● The task
Every record below is to be reproduced exactly.

● Data under study
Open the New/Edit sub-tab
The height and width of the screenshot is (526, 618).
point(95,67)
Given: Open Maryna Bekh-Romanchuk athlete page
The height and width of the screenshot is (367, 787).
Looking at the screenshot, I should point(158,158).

● Result of the exercise
Open the New/Edit sub-tab
The height and width of the screenshot is (526, 618).
point(95,67)
Given: Open Maryna Bekh-Romanchuk athlete page
The height and width of the screenshot is (367, 787).
Looking at the screenshot, I should point(158,158).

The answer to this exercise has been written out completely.